American football player and coach (born 1993)

Maurice Fleming (born December 6, 1993) is an American college football coach and former cornerback. He is the defensive pass game coordinator and cornerbacks coach for Eastern Illinois University, a position he has held since 2024. He played college football at West Virginia, and was signed by the Tampa Bay Buccaneers of the National Football League (NFL) as an undrafted free agent in 2017.

==College career==
Fleming was a three-star recruit out of high school. He received offers from Wisconsin, Illinois, Indiana, and Boston College, but decided to enroll to Iowa. He later transferred to West Virginia.

==Professional career==

=== Tampa Bay Buccaneers ===
Fleming signed with the Tampa Bay Buccaneers as an undrafted free agent on May 1, 2017. He was waived/injured on August 19, 2017, after being injured in a preseason game against the Jacksonville Jaguars and was placed on injured reserve. Five days later, the Buccaneers and Fleming reached an injury settlement, and he was released. He was re-signed to the Buccaneers' practice squad on November 29, 2017. He signed a reserve/future contract with the Buccaneers on January 3, 2018.

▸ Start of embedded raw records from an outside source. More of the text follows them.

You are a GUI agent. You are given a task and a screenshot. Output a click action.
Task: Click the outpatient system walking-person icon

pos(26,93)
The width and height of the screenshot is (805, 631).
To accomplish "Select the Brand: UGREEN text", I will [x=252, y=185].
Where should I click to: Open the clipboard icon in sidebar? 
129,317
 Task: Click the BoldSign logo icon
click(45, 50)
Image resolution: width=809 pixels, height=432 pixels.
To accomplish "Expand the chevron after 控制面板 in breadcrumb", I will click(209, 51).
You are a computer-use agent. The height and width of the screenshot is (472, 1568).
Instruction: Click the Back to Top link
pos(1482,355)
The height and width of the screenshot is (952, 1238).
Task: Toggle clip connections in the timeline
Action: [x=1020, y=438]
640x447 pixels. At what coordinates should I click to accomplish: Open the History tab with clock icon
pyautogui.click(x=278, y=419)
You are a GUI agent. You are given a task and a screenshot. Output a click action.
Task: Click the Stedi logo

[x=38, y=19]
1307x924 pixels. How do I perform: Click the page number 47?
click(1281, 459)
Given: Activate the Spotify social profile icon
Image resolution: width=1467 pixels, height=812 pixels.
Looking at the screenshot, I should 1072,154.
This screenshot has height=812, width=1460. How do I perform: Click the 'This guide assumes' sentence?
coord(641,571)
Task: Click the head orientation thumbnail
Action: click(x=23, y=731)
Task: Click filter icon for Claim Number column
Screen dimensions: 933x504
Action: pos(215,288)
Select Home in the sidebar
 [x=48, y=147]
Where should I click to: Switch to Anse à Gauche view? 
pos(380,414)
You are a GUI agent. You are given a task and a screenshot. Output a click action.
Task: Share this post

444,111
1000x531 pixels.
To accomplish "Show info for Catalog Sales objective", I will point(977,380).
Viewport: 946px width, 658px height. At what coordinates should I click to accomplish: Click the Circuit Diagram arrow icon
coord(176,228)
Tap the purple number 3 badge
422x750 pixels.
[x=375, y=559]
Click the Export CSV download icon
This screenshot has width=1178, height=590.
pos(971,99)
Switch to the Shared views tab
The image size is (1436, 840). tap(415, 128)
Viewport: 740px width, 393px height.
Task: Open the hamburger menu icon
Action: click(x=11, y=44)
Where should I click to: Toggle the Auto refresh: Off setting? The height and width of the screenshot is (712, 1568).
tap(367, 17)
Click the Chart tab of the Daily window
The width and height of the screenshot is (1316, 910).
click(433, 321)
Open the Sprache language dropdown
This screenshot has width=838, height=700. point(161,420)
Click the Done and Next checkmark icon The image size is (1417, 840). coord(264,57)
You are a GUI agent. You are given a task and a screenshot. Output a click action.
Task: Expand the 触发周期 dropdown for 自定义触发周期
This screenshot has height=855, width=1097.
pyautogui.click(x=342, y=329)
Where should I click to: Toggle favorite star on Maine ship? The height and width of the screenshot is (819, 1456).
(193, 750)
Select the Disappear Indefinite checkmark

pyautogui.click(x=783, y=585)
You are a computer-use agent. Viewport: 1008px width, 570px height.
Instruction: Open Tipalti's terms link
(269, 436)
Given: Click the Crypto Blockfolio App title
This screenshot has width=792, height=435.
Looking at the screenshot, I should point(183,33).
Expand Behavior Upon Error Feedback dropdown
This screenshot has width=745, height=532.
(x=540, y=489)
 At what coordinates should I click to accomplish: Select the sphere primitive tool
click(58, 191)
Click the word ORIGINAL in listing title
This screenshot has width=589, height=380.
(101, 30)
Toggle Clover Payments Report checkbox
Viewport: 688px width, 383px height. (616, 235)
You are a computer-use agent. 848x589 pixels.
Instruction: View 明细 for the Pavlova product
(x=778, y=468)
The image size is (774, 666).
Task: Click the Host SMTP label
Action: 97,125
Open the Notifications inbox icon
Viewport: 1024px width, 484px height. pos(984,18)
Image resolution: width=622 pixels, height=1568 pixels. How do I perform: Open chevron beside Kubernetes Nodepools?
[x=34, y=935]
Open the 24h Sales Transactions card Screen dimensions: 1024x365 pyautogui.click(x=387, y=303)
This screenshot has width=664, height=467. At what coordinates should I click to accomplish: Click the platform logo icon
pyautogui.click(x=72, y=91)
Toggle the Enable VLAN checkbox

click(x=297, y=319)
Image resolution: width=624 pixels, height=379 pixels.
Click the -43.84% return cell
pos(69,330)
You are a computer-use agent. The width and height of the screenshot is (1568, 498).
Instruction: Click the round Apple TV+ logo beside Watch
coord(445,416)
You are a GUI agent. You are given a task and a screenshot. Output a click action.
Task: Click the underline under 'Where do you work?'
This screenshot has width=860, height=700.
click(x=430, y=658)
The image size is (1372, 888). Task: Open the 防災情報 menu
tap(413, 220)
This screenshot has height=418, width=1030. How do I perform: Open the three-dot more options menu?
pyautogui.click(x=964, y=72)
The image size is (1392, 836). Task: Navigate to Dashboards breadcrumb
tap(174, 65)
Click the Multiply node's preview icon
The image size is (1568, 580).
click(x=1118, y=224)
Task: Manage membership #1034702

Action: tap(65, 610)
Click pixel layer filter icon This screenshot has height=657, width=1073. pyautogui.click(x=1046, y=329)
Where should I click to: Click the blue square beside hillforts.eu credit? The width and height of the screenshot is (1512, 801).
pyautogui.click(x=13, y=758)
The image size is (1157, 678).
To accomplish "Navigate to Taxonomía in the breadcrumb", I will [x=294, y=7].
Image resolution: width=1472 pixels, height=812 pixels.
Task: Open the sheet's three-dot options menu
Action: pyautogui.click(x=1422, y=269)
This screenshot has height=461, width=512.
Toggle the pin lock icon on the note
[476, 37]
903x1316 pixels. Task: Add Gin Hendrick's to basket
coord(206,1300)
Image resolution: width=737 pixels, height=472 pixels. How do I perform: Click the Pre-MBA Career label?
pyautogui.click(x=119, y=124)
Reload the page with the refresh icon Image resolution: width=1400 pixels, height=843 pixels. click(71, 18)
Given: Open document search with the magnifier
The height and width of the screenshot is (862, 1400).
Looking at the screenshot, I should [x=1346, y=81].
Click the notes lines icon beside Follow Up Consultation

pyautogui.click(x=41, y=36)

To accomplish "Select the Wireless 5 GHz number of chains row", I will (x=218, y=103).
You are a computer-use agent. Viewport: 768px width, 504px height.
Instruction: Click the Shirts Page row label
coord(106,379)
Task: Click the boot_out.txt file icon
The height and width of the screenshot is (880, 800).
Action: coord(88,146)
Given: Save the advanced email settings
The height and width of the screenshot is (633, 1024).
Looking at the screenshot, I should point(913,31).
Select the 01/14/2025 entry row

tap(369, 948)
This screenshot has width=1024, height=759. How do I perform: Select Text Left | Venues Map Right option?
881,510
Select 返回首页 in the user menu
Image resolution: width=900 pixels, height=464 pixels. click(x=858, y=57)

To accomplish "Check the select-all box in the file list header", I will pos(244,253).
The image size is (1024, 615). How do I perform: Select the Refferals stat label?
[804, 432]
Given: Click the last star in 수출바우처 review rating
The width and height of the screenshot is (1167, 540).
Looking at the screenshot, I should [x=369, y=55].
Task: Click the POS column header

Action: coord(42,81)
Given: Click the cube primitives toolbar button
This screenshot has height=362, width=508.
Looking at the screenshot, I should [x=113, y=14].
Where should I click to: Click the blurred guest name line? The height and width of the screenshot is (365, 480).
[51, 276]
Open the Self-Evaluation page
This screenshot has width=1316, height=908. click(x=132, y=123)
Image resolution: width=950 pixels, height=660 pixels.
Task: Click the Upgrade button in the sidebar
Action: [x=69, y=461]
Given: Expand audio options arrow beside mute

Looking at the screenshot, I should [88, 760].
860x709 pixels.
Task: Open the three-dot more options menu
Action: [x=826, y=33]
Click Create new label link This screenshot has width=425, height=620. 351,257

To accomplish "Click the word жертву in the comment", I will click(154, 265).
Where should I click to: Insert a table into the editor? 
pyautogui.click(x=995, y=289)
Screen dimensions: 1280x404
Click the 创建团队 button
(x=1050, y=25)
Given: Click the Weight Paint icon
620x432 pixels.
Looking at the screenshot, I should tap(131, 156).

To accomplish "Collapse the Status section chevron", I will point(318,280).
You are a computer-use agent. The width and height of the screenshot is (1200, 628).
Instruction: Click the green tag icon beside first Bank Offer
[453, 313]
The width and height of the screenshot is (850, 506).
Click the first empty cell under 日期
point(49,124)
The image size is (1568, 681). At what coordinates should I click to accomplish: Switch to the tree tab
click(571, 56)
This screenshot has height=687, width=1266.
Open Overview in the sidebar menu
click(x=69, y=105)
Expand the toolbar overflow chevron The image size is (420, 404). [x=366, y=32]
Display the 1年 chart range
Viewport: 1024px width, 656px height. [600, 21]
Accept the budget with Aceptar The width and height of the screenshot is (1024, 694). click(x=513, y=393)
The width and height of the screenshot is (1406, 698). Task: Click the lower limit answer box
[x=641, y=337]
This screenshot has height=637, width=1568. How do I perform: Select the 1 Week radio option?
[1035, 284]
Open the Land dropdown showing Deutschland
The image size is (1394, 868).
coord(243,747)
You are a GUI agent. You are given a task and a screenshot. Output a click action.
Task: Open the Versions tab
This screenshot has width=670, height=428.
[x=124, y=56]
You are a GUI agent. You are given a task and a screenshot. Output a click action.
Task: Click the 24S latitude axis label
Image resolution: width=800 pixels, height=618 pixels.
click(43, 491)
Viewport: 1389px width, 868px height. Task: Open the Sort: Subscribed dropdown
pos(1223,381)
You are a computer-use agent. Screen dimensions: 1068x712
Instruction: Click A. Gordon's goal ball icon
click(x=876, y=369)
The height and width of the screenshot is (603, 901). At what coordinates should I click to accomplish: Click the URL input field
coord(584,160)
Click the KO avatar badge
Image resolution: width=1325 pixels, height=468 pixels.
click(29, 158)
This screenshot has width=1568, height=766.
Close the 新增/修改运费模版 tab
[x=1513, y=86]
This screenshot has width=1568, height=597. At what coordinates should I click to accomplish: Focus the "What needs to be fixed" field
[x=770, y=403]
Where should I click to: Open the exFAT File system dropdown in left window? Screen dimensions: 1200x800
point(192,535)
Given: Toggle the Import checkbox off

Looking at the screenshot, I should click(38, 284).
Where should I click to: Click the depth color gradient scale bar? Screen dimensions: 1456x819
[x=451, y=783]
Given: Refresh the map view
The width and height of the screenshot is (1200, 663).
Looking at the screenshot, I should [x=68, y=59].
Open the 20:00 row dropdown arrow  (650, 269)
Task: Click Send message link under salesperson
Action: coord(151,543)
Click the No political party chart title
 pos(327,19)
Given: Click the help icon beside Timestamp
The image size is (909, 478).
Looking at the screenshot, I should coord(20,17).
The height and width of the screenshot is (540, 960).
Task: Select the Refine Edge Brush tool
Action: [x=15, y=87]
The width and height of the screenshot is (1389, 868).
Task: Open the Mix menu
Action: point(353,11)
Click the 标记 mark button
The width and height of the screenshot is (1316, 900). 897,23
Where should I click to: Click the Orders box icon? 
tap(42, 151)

On June 15, 2018, Fleming was waived/injured by the Buccaneers and was placed on injured reserve. He was released on December 21, 2018.

=== Ottawa Redblacks ===
On July 22, 2019, Fleming signed with the Ottawa Redblacks of the Canadian Football League (CFL).

=== Louisville Xtreme ===
On March 24, 2021, Fleming signed with the Louisville Xtreme of the Indoor Football League (IFL).

== Coaching career ==
In 2022, Fleming joined Houston as a graduate assistant.

In 2023, Fleming was hired to be the cornerbacks coach for Eastern Illinois. In 2024, he was promoted to defensive pass game coordinator while retaining his role as cornerbacks coach.